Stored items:
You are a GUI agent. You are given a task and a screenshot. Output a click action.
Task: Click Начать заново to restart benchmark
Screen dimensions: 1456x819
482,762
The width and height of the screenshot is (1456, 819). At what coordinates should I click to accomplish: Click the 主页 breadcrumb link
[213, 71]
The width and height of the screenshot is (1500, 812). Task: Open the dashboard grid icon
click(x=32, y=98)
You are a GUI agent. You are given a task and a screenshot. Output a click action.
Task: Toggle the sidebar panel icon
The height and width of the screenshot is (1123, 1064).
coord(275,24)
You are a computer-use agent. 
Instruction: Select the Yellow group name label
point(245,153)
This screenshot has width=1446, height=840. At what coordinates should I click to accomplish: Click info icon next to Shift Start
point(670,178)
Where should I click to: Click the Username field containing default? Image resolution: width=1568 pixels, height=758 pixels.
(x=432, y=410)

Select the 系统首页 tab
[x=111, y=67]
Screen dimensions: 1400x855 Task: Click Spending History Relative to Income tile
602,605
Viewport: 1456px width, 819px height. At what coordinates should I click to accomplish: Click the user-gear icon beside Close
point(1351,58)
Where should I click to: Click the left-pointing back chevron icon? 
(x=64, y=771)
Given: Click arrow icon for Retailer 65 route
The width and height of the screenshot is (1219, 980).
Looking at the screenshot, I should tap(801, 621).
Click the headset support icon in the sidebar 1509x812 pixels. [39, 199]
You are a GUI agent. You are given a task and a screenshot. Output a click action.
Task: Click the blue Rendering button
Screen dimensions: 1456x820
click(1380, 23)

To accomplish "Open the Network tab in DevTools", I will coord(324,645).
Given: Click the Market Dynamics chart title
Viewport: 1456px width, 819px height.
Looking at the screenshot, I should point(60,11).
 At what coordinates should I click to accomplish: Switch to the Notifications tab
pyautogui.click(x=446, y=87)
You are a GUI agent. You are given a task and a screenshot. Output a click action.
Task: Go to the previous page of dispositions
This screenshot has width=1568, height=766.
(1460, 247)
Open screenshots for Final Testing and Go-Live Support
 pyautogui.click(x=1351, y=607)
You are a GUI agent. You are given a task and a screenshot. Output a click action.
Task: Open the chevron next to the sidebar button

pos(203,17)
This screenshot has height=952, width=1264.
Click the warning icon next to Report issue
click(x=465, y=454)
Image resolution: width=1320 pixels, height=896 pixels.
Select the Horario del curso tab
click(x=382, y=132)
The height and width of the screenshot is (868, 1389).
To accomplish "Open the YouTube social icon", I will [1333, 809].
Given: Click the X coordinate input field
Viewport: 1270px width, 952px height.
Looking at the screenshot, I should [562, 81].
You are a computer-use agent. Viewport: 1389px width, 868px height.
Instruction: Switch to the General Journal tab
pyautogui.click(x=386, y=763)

◆ **Exercise aim**:
Starting at the line above that contains "Screen dimensions: 1400x855", write out each line exactly until the line that contains "This screenshot has height=952, width=1264." has been written, and stop there.

◆ **Task response**:
Screen dimensions: 1400x855 Task: Click Spending History Relative to Income tile
602,605
Viewport: 1456px width, 819px height. At what coordinates should I click to accomplish: Click the user-gear icon beside Close
point(1351,58)
Where should I click to: Click the left-pointing back chevron icon? 
(x=64, y=771)
Given: Click arrow icon for Retailer 65 route
The width and height of the screenshot is (1219, 980).
Looking at the screenshot, I should tap(801, 621).
Click the headset support icon in the sidebar 1509x812 pixels. [39, 199]
You are a GUI agent. You are given a task and a screenshot. Output a click action.
Task: Click the blue Rendering button
Screen dimensions: 1456x820
click(1380, 23)

To accomplish "Open the Network tab in DevTools", I will coord(324,645).
Given: Click the Market Dynamics chart title
Viewport: 1456px width, 819px height.
Looking at the screenshot, I should point(60,11).
 At what coordinates should I click to accomplish: Switch to the Notifications tab
pyautogui.click(x=446, y=87)
You are a GUI agent. You are given a task and a screenshot. Output a click action.
Task: Go to the previous page of dispositions
This screenshot has width=1568, height=766.
(1460, 247)
Open screenshots for Final Testing and Go-Live Support
 pyautogui.click(x=1351, y=607)
You are a GUI agent. You are given a task and a screenshot. Output a click action.
Task: Open the chevron next to the sidebar button

pos(203,17)
This screenshot has height=952, width=1264.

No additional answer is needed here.